__Work to complete__
(a) In the passage on green hydrogen rules, edit the section that begins at "Now, on Feb" and stops after "green hydrogen production.", replacing "final version" with "definitive version".
(b) According to the passage on green hydrogen rules, what electricity price threshold lets an hour count for temporal correlation under a PPA?

__Passage provided__
---
Hydrogen, when produced from renewable electricity via electrolysis, also falls into this category. However, the criteria under which electricity can be considered renewable for this purpose were not set out in the latest version of RED II (2018) itself, but the decision was referred to the EU Commission to be set out in a Delegated Act (DA).

The publication of a first proposal, followed by a public consultation, took place in summer 2022 [2]. In the course of the revision of the RED, the EU Parliament also submitted a proposal in September 2022 [3].

Now, on Feb 13th, 2023, the EU Commission published the intended final version of the DA. After the pending (as of Feb 16th, 2023) approval of the EU Parliament and the Council of the EU, the definition of green hydrogen would then be cast into applicable law [4].

green hydrogen, additionality, temporal correlation, delegated act
Figure 1: Overview of power purchase options for green hydrogen production.

Four options for fully renewable electricity

The DA describes four ways to purchase electricity so that it can be used for the production of green hydrogen. If it fulfils one of these criteria, it is called ‘fully renewable electricity’

  1. Direct connection to a renewable energy (RE) plant: Electricity supplied to the electrolyzer from an RE installation without using the public grid is considered fully renewable. Connecting the electrolyzer and RE installation to the grid is possible but must be done through a smart metering system so that electricity consumption can be tracked. From 01.01.2028, the RE plant must also meet the condition of additionality, i.e. it must be constructed specifically for electrolyzer operation (see below). This is to avoid already existing RE capacity being used up for hydrogen production, which would lead to a higher demand of fossil power plants for the coverage of the conventional load.
  2. Purchase of grid electricity in a bidding zone with more than 90% RE share: In bidding zones with high renewable energy share, grid electricity may be used for the production of renewable hydrogen without further restrictions. It is sufficient if the renewable energy share in the bidding zone has exceeded the 90% threshold in one of the last five calendar years. However, the electrolyzer must not exceed a maximum number of operating hours determined by multiplying the renewable energy share in the electricity mix by the number of hours in a year.
  3. Purchase of renewable electricity through a Power Purchase Agreement (PPA): This involves a contract between the RE operator (or an aggregator) and the hydrogen producer to supply the produced electricity to the electrolyzer via the public grid. For the produced hydrogen to be considered renewable, the principles of temporal and geographical correlation must be met: For temporal correlation, the electricity must be consumed by the electrolyzer in the same hour it was injected (until Dec. 31, 2029: same month), or in an hour with day-ahead electricity price below a certain threshold (less than 20€/MWh or 0.36* price per ton CO2). Spatial correlation requires that the renewable energy plant is located in the same bidding zone as the electrolyzer, in an adjacent zone with higher electricity price, or an offshore bidding zone. Further, as in the case of direct connection, the principle of additionality is required in the PPA case, unless grid emission intensity is lower than 64.8 g CO2,e per kWh.
---
[Screenshot grounding data]
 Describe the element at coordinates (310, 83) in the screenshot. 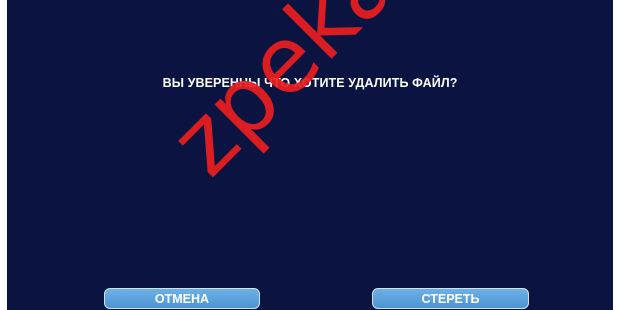

I see `confirm-message: ВЫ УВЕРЕННЫ ЧТО ХОТИТЕ УДАЛИТЬ ФАЙЛ?` at that location.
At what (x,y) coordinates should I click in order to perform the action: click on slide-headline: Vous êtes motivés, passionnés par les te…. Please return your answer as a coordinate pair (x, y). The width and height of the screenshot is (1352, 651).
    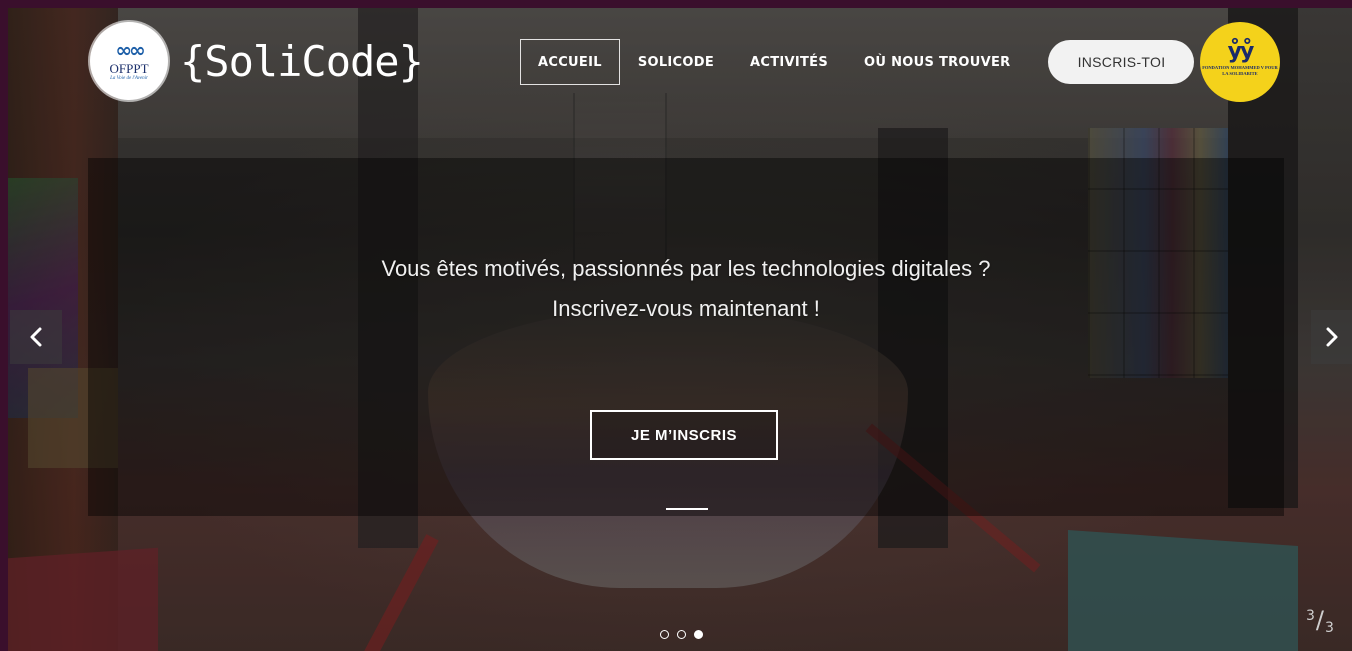
    Looking at the image, I should click on (686, 268).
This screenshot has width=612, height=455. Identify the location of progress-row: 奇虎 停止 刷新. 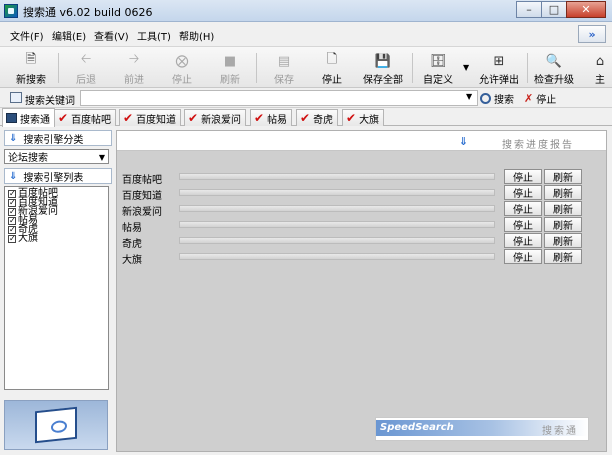
(362, 242).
---
__Exercise responses__
(a)
Now, on Feb 13th, 2023, the EU Commission published the intended definitive version of the DA. After the pending (as of Feb 16th, 2023) approval of the EU Parliament and the Council of the EU, the definition of green hydrogen would then be cast into applicable law [4].

green hydrogen, additionality, temporal correlation, delegated act
Figure 1: Overview of power purchase options for green hydrogen production.

(b) A day-ahead electricity price below 20€/MWh or 0.36 times the price per ton of CO2.